In the original jurisdiction:
Petitions for mandamus by John G. Richards and others. Railroad Commissioners, in three cases. No 8788, against the Southern Railway Company and the City of Columbia, to require them to submit plans to improve and safeguard the crossing of Elmwood avenue, over the Southern Railway, in the city of Columbia. No. 8789, to require the Southern Railway Company, Columbia Railway, Gas Electric Company, and the city of Columbia, to require them to improve and safeguard the crossing of Taylor street and the tracks of the Columbia Railway, Gas Electric Company on Taylor street, over the tracks of the Southern Railway Company. No. 8790, to require the Seaboard Air Line Railway, the Columbia Railway, Gas Electric Company and the city of Columbia to improve and safeguard the crossing of Elmwood avenue, and of the track of the Columbia Railway, Gas Electric Company on Elmwood avenue, over the track of the Seaboard Air Line Railway.

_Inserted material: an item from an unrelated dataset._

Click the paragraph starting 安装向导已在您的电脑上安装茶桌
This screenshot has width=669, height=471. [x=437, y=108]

Heard on return to order in each case requiring the defendants to show cause why the prayer of petition should not be granted. November 25, 1913.
Mr. Attorney General Peeples, for petitioners.

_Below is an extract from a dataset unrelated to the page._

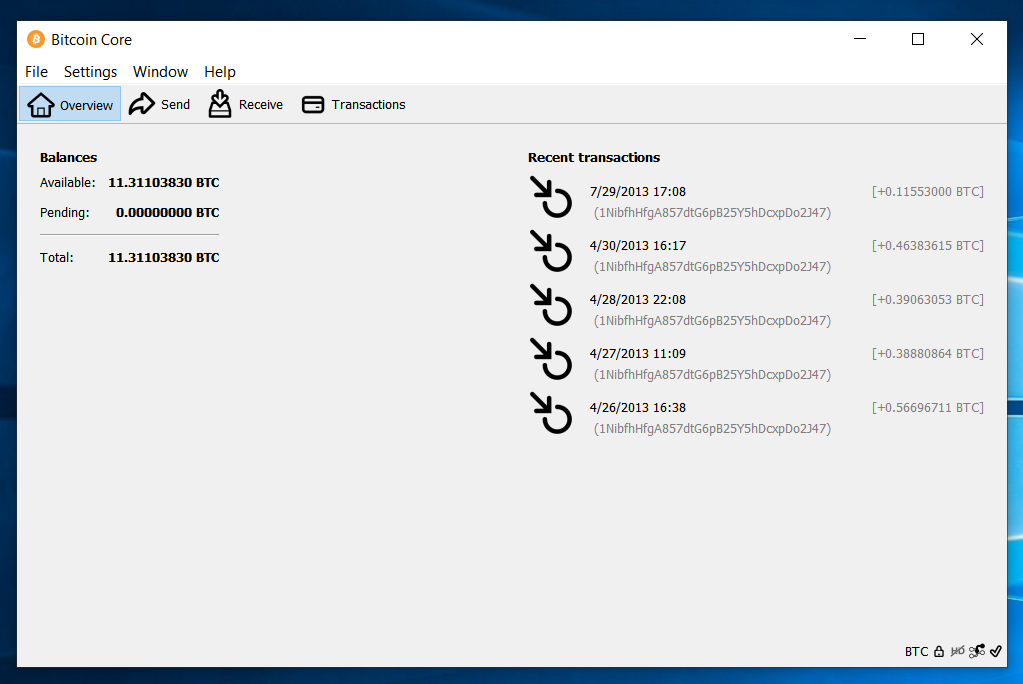Click the Overview home icon
1023x684 pixels.
pos(40,104)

Messrs. B.L. Abney and E.M. Thomson and Mr. H.N. Edmunds, for the respondents.
April 14, 1914.
The opinion in the first case, No. 8788, was delivered by
After notice and a hearing, the railroad commission found that the crossing of Elmwood avenue, in the city of Columbia, by the Southern Railway was dangerous, and ordered the respondents to submit to it plans for improving and safeguarding it. The respondents failed to obey the order, and the commission brought this action for mandamus. The city demurred to the petition for insufficiency, on the ground, among others, that the order of the commission was without authority of law, in so far as it required the city to do any part of the work or bear any part of the cost thereof.
The commission has no power, except such as the legislature has conferred upon it. No statute has been cited and none has been found which authorizes the commission to make the order in question, in so far as it affects the city. The act of 1912 (27 Stat., 791) does empower the commission to regulate and control the manner in which any street may cross any railroad track. But well settled principles require the act to be given a prospective and not a retroactive effect. It cannot, therefore, be held to apply to a crossing made before its passage, as this was.
This conclusion renders unnecessary the consideration of the other grounds raised by the respondents. As the order was directed to both respondents, and made in contemplation that both would share the cost of the improvements, dismissal of the petition as to the city requires dismissal of it as to the railroad company, because the commission may not have required the railway company to make the same improvements at its sole expense. The kind of crossings and safeguards to be required is in the discretion of the commission.
In each of the other cases, No. 8789 and 8790, the petitions were dismissed, for the reasons stated in the above opinion, by an order per curiam.